# Light geodesic path

1. Jan 4, 2005

### makc

can't delete post ?

w/e.

i'm trying to follow the path numerically.
in ase of light geodesic, given gij, xi, and very small deltas dxi on step k, what would be dxi on step k+1?

Last edited: Jan 4, 2005
2. Jan 4, 2005

### pervect

Staff Emeritus
You'll need to clarify a bit. It sounds like you are asking for the null geodesics (the paths that light follow) given the metric of space-time (g_ij). However, you need to specify the velocity as well as its position to calculate the geodesic. In this case we know the magnitude of the velocity (because it's a null geodesic) but not its direction.

Furthermore, if you know the coordinates at some particular time, the velocity alone will entirely deterimine the coordinates at some time t+dt for small enough dt - the acceleration will have a very small effect, on the order of dt^2. Thus there isn't any way to answer your question as posed, if I'm understanding it correctly, because while geodesic deviation will cause light beams to "curve", that curvature is equivalent ot an acceleration, and it won't affect the velocity of light (which after all is always equal to 'c' locally).

3. Jan 4, 2005

### makc

(there must be simple iterative solution)

4. Jan 4, 2005

### pervect

Staff Emeritus
If you are looking as strong gravitational fields, you need general relativity, and you'd need an approach

as discussed here on physics forum

to calculate the path of a geodesic.

I'm not clear if that's actually the problem you are attempting to solve, though, your notes on gij suggest to me that there may be some miscommunication going on.

5. Jan 6, 2005

### makc

that is, update Ã (4x4x4x4 elements), calculating 3 g derivatives for each, then raise index, and then... solving full-fledged geodesic ecuation, on EVERY STEP? come on, you are kidding me, don't you? look, for example, Eq5 here for Schwarzschild solution looks far easier thing to do; I'd use it, but the idea is to use arbitrary g_ij. more thoughts, anyone?

Last edited: Jan 6, 2005
6. Jan 6, 2005

### pervect

Staff Emeritus
Huh?
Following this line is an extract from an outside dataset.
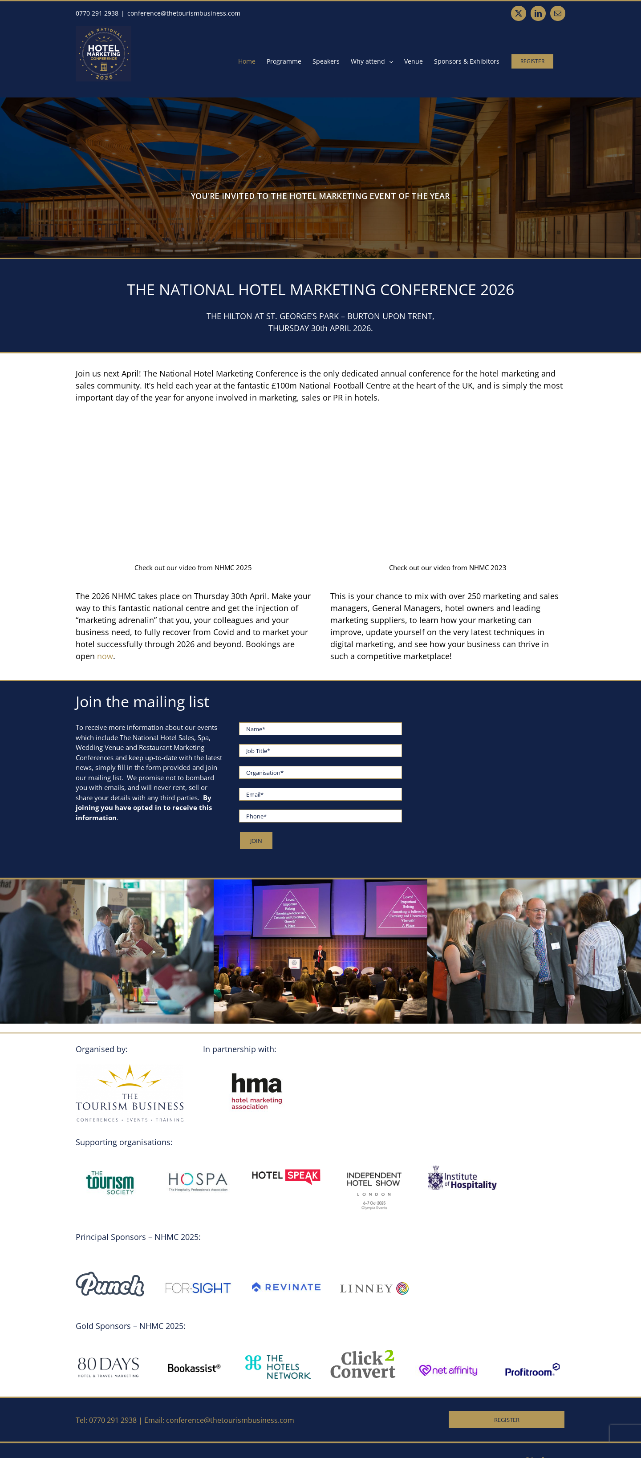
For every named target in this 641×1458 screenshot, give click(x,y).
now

What's Ã ? Calculate 3 g derivitaves (what's being differentiated) "for each" (each what?)

It does look like you are interested in geodesic motion, at least.

For the Schwarzschild metric, it turns out that there are two conserved quantities, something that looks like energy, and something that looks like angular momentum. These exist because of the symmetries (Killing vectors) in the Schwarzschild metric. If you have a totally arbitrary g_ij where the g_ij are functions of time, you won't have ANY Killing vectors, and no conserved quantities. If the g_ij are constant (not functions of time) you should have a timelike Killing vector which will give you one conserved quantity. Helpful, but you'll only be able to reduce the problem to a two dimensonal one (not counting time), with the two conserved quantities in the Schwarzschild metric, you can reduce the problem to a 1-d problem (not counting time).

7. Jan 6, 2005

### makc

Sorry, in my code page that was
+--
|
|
that is, capital gamma.

I still think one can get away with g_ij.
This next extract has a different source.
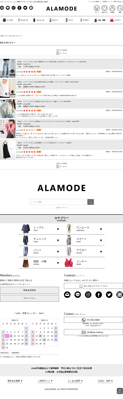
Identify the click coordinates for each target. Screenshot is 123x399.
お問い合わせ (117, 1)
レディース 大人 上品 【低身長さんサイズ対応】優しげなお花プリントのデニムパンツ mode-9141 (54, 61)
Consider ardbitrary 2D space with g_ij=0 for i!=j. For null geodesics, we have:
0 = g_x(x, t) * dx^2 - g_t(x, t) * dt^2.

Then, we just set delta_t = 0.00...01, starting point x, t, and direction
a=+1 or -1. Geodesic then done like this:

delta_x = a * sqrt( g_t(x, t)/g_x(x, t) ) * delta_t
x_new = x + delta_x
t_new = t + delta_t

now, that can't be MUCH harder just because we add a couple of dimensions, can it?

8. Jan 6, 2005

### pervect

Staff Emeritus
You probably won't have g_ij diagonal at any point in space time for the arbitrary case you are describing. But you could make it diagonal (or even better yet, a unit diagonal) with a linear change of variables. With such a change in variables, goedesics become straight lines in the transformed coordinate system, but only for a small region of space-time. You'd have to basically do a matrix inversion to find the required linear change of variables at a specific point, and as you travel along the geodesic you compute, you'd have to periodically recompute the transformation matrix to continue extending the line when you've moved far enough that g_ij gets too far away from being diagonal.

9. Jan 6, 2005

### makc

diagonality is not important, it just shows how simple things could be.
for 2D ex-e above, arbitrary:
ds^2=0=g_xx*dx^2-g_tt*dt^2+2*g_xt*dxdt
once g_ij and dt are known, we only have to find dx, which is as simple as ax^2+bx+c=0.
the key thing here is a number of free variables (which is 1 - delta_x). in 2D, light has no option to turn. in 3D, we already have light cone. so, the thing that escapes me, the thind I am missing here, the thing I am asking about - relation between dx, dy, and dz (back to 4D). what makes photon follow one path and not another? the reason should be the same reason which makes general geodesic equation you referred to. what is it?